— Ну, начал дурачиться уже, господин подъесаул. Ты не стал серьезней.
— Женюсь, женюсь!
— А мы вот опять вдвоем. Нету нашей малышки.
— Да, да, я понимаю...— устыдился Толстопят своей пустой болтовни.— Бедная Калерия, сколько она пережила... Но вы не отчаивайтесь. Еще будет, еще все впереди. Лишь бы война кончилась. А вот и сама!
Толстопят, крыльями распуская в стороны руки, пошел навстречу усталой печальной Калерии и точно со сцены посылал ей приветствие пением:
Он обнял ее и долго так держал возле себя, обнял и ластился без прежних намеков, а как солдат, с чувством уже только екатеринодарского родства, как солдат неубитый. И она поняла это.
— Усы, усы-ы! — поразилась Калерия.— Когда женитесь?
— После победы над врагом, козочка. Так же?
— Вам война не принесет счастья, вы чересчур храбрый.
Как они ни старались опростить отношения, та кража на извозчике мешала им глядеть друг на друга долго. А Бурсак, словно чувствуя их тайные мысли, сидел с ними лишним.
— Да вы поцелуйтесь, что ли...— вдруг говорил он, и только Калерия соображала, отчего это ее муж балуется шуточками, Толстопяту же было невдомек. То ночью в постели, то днем в столовой Бурсак посмеивался над ней: «Ну уж скажи, что ты любишь Толстопята, а за меня вышла — это ему отомстила. Признайся? Какие усы!» Нет, он не ревновал и ничего не опасался, но ему было чуток обидно, что в душе Калерии тлеет пепел нежности к другому и даже, может, томит ее порою сон о несбывшейся страсти. Один мужик надежней, а другой слаще.
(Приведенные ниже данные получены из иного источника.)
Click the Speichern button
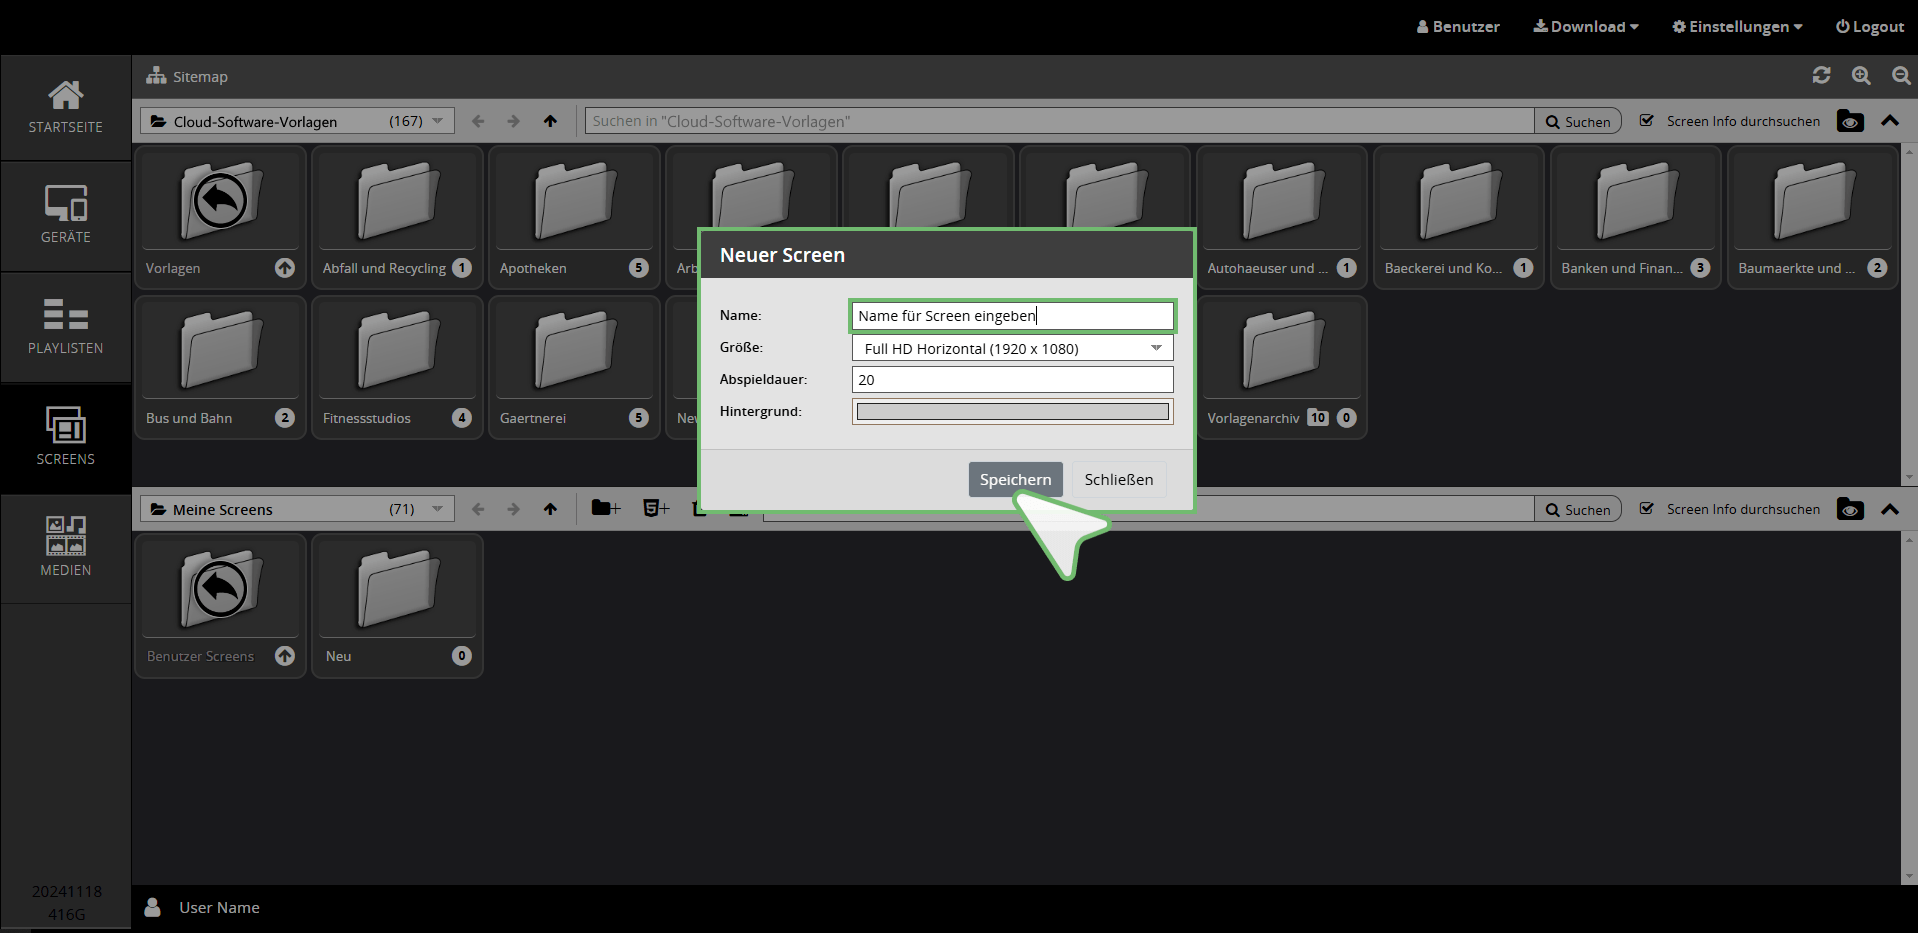Viewport: 1918px width, 933px height. pos(1015,480)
Во время обеда, потом снова в гостиной Толстопят уже говорил для Калерии. Он изображал в лицах петербургских господ, сестер милосердия в Царском Селе, нянек, офицеров, царицу Александру Федоровну и «одну тигрицу любви», которая на него «даже не взглянула» (то, конечно, была мадам В.). Калерия при этом таинственно поблескивала глазками. Лихому Толстопяту она все, кажется, простила бы, даже если бы он был ее мужем.
О будущем не гадали. Все силы на победу, а там как-нибудь.
Дома на Гимназической Манечка составляла список благотворительных даров. Толстопят на носках подошел сзади, взглянул через плечо, прочитал: «От семьи А. Н. Камянского — 10 руб. и 2 пирога; от Ирзы — ведро «Медка»; от Б. Черачева — дюжина ножей; от Арзаманова — 5 скатертей; от В. Попсуйшапки — 15 рублей». И т. д.
— Трехсаженное письмо пишете?
— Ой, ты меня напугал!
— А от нас что?
— Там, говорят, граммофонные иголки собирают на производство оружия, у нас целая баночка старых. Завтра благотворительные скачки — не пойдешь? Ника у Келебердинских приз возьмет. А у меня вся неделя занята. Кружечный сбор, мы записываем на «красное яичко» воинам. Музыкальный вечер. Рублей сто пятьдесят выручим. За порцию пожарских котлет берем два рубля, два ломтика осетрины — тоже два. А как же? Потом в городском саду дивертисмент, а в июле сбор лекарственных растений.
— А потом замуж?
— Отстань... Я не хочу, мне противно! — тряхнула она рукой.
— Где наш батько?
— Передает опыт в думе, как опрыскивать деревья в саду. Летом принимаем оркестр из Москвы.
— Не до музыки,— сказал Толстопят.— Беднота ложится спать рано, а оркестр играет с девяти вечера. Пуд мяса восемь рублей стоит, а им музыка. Худенькая ты у нас...
— Я всегда буду как наша бабуля.
— Ну, иди спи, козочка.
Толстопяту было так жалко ее, так жалко, будто он уже провидел ее судьбу.
На другой день отец созвал родню, было человек тридцать. Так они сидели вместе последний раз. Все тосты были за толстопятовскую породу, за героя Петра, ее прославлявшего ныне. Манечка весь вечер тревожно глядела на братика. У нее было лицо молодой монашки, готовой на подвиг смирения и сочувствия. Хотелось вернуться с фронта живым и опекать ее до конца. Она сказала ему потом, что хотела бы записаться в его полк, не отступать от него ни на шаг, но он ее с собою не брал.
Через неделю он уехал на Кавказский фронт под командование генерала Гулыги.